Continue the swimming selection article from the point at which it stops.

=== Source ===

Emma McKeon and Kyle Chalmers To Accept Wild Card Nominations For Birmingham Commonwealth Games
Emma McKeon and Kyle Chalmers To Accept Wild Card Nominations For Birmingham Commonwealth Games
In a major shift in Australian National Swim Team selection policy Olympic gold medallists Emma McKeon and Kyle Chalmers will accept “wild card” nominations onto this year’s Commonwealth Games in Birmingham.
Swimming Australia has written into its policy that Tokyo Olympic medallists would be given an opportunity to swim at the Games without contesting next month’s Selection Trials in Adelaide.
The Trials for the World Championships and Commonwealth Games will be contested at the SA Aquatic and Leisure Centre from May 18-22. The World Championships will be held in Budapest from June 18 to July 3 with the Birmingham Commonwealth Games from July 28 to August 8.
While McKeon and Chalmers won’t swim the Trials, their fellow Olympic medallists from Tokyo, Kaylee McKeown, Ariarne Titmus, and Zac Stubblety Cook will all contest the meet while Jack McLoughlin is also expected to swim.
But Titmus will not swim World Championships while McKeown, Stubblety-Cook and McLoughlin will be available for both meets.
Australian National Head Coach Rohan Taylor has confirmed the change to Swimming World, saying: “In our criteria we have written in that Olympic medallists will have the opportunity and be invited to be nominated for their events at the Commonwealth Games.
“Emma will not swim the Trials so she will not swim at the World Championships but she will swim at the Commonwealth Games.
“Ariarne will swim the Trials but she won’t go to Worlds. She will target the Commonwealth Games.
“Our World Championship team will see a group of females that will be looking at an opportunity to make their mark and to test the depth. We will be tested on our depth, which will be good.

=== Raw data ===

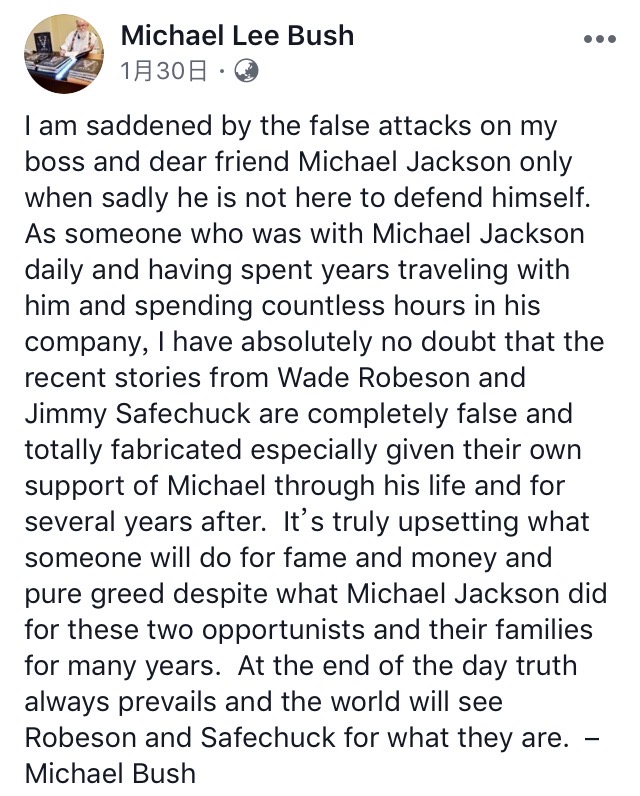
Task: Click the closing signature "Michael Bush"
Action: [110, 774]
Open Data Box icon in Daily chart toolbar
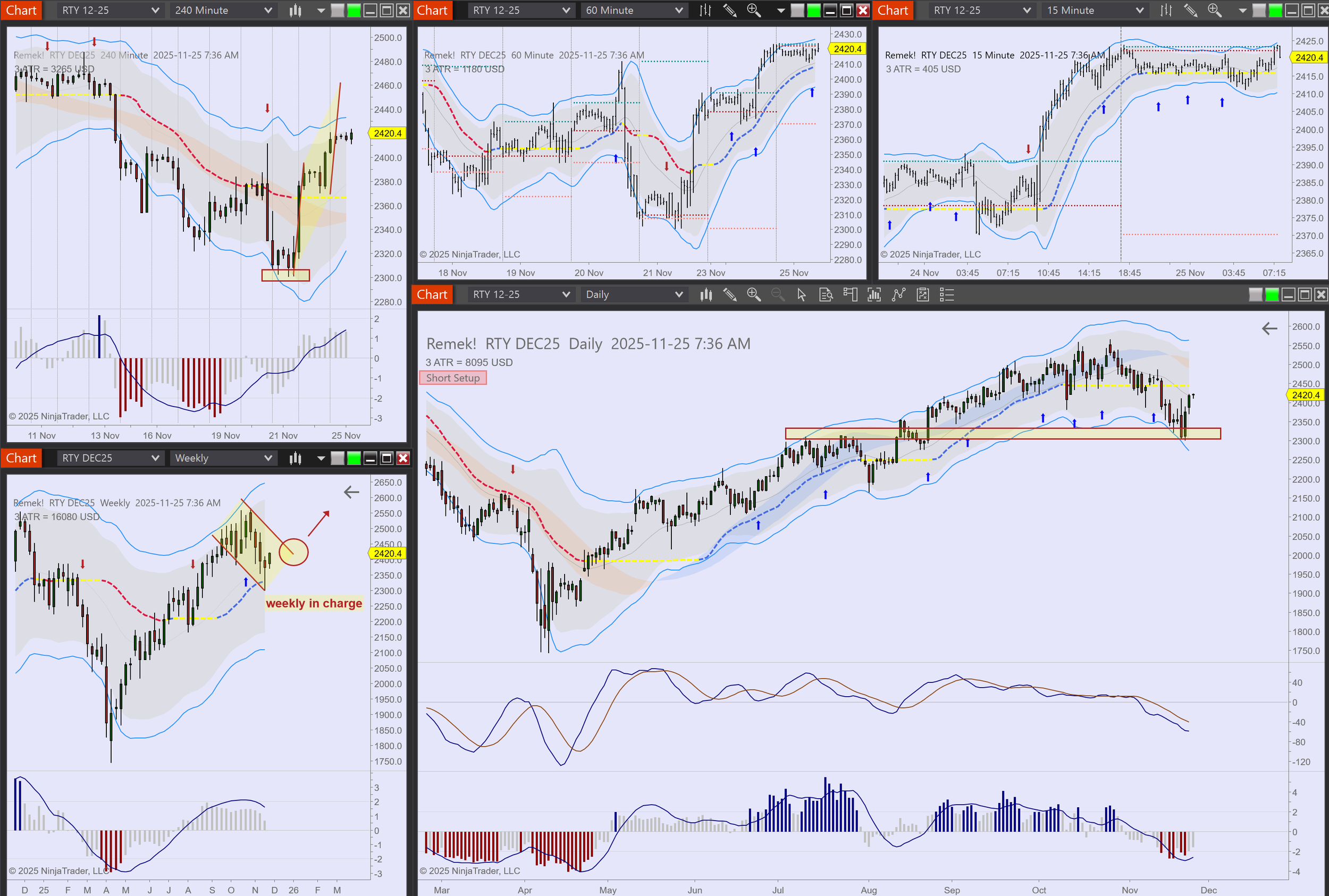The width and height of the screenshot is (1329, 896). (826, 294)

===

**In response:**
“And Kyle won’t be doing Trials at this point and he will be looking to join the team for Commonwealth Games so Kyle has a spot on the team, (leaving two spots available in the 100m freestyle in Birmingham).
“Medallists will have a spot on the team in the events where they won individual medals in Tokyo.”
McKeon won gold in the 50 and 100m freestyle and bronze in the 100m butterfly, while Chalmers won silver in the 100m freestyle – so there will only be two available spots on those events for Commonwealth Games nomination.
The policy shift is a reward for those individual medallists from Tokyo in a particularly busy year and a year thrown into disarray when the Fukuoka World Championships were replaced late by Budapest.
Australia has been steadfast in its National Team Selection Policy, particularly when former head coach, the late Don Talbot took over the Australian team for his final stint in 1989 – with a “no Trials no swim policy.”
And that policy has remained in stone through the Leigh Nugent, Alan Thompson and Jacco Verhaeren reigns – but with a shift in policy always on the drawing board to match the competition season.
The pathway through to Paris has begun and Taylor wants his best possible team for 2024.
Budapest will see the Dolphins without Cate Campbell and Bronte Campbell, Emily Seebohm and now Emma McKeon and Kyle Chalmers – with the Campbell girls and Seebohm taking 2022 off.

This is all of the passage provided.